The film won an Oscar for Best Documentary Feature and the audio version received a Grammy. For his efforts to save the planet, Gore received the Nobel Peace Prize. This is a very good haul for a film that grossed a rather paltry $23 million in domestic box office receipts.
There is no denying that Gore and his film deserve the lion's share of the credit (or blame) for launching the wild hysteria to combat "manmade global warming" that swept the nation in 2006.
The U.S. House of Representatives created an entirely new committee "The Select Committee on Energy Independence and Global Warming" because "global warming is an urgent problem that requires action now" such as hastening the nation's "transition away from a fossil fuel-based economy."
Congress passed legislation banning incandescent light bulbs by 2014. Americans will soon exclusively use CFL (curly-fry light) bulbs that will keep a home as dimly light as a Third World hospital room.
On several occasions Congress was unsuccessful in enacting "cap and trade" legislation that would be a financial windfall for some groups but would also kill thousands of American jobs. Common sense prevailed as the legislation failed to move in Congress but, the Environmental Protection Agency has threatened to implement the legislation via regulatory edict.
After the film was released, a number of strange bedfellows jumped onto the manmade global warming bandwagon. In one public service announcement, Nancy Pelosi and Newt Gingrich, who sat together on a sofa like a pair of love-struck lab partners before they were to head off to the senior prom, demanded a solution to global warming.

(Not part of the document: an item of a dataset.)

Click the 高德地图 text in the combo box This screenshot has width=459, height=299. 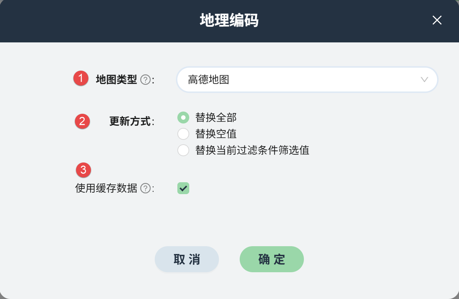click(209, 80)
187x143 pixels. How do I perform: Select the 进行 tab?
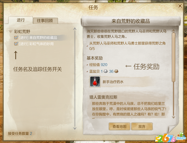coord(21,20)
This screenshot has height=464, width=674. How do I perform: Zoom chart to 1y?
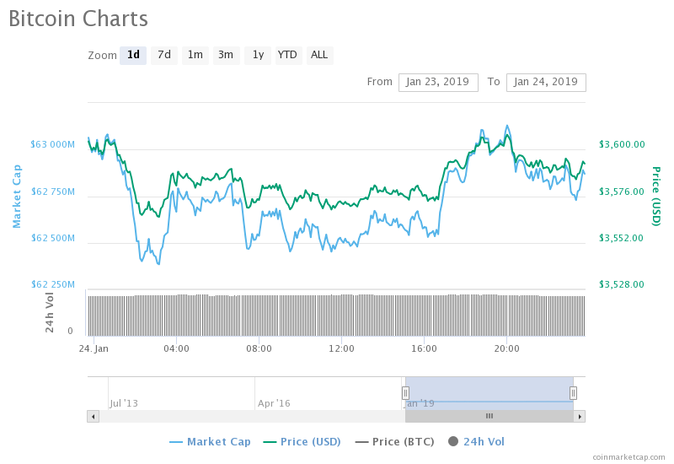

A year later the always-evolving Gingrich would abandon his newfound fossil-fuels-are-evil buddies and publish a book titled Drill Here, Drill Now, Pay Less in which he advocates pumping as much oil from the ground as is humanly possible.
Going Green became the catch phrase. There was a rush to purchase hybrid vehicles such as the two-seat Honda Insight, the impractical compact that is not much larger than a circus clown car, and the overpriced Toyota Prius that has been plagued with numerous battery and service problems.
The Discovery cable network launched Planet Green channel whose star celebrity is Ed Begley, Jr. That's right, who? That came on the heels of NBC Universal airing "green" theme programming on its stable of cable and broadcast channels during the month of April. Even Time magazine offered a "Going Green" column. Green expos, exhibits, conventions and bazaars popped up around the country. Green was in.
Not content with his role as Chicken Little, Gore went on to co-found a "carbon credit" company that has made him millions. He even used the carbon credit service for himself. He deems his extravagant, high-energy use home as being "carbon neutral" because he purchases "carbon offsets." From himself.
This review comes five years after the film's original release but, I confess the timing is only a mere coincidence. My primary goal in watching the film was to determine if I was correct in what I remembered of my 2006 viewing. I began to have doubts.
That is because practitioners of manmade global warming hysteria have attempted to correct me again and again in recent years by claiming Gore's film was not about manmade global warming but, instead, was about "climate change." I had been told this so many times that I had begun to doubt what I saw five years ago.
The catch-all phrase "climate change" happens to be politically convenient because it allows manmade global warming enthusiasts to deposit every single climate event (highs, lows, and the status quo) into their CSI evidence bag as proof that man -- particular Western man and more specifically, American society -- is evil and is the cause of most of the world's ills.
Gore tells us so in the film. He said, "We are still, by far, the worst contributor to the problem." Why can't Americans be more like the Chinese he asks? For example, he claims they build more efficient automobiles and "Chinese scientists are right on the cutting edge" in environmental matters. Maybe Gore has confused East German and Chinese automobile ingenuity.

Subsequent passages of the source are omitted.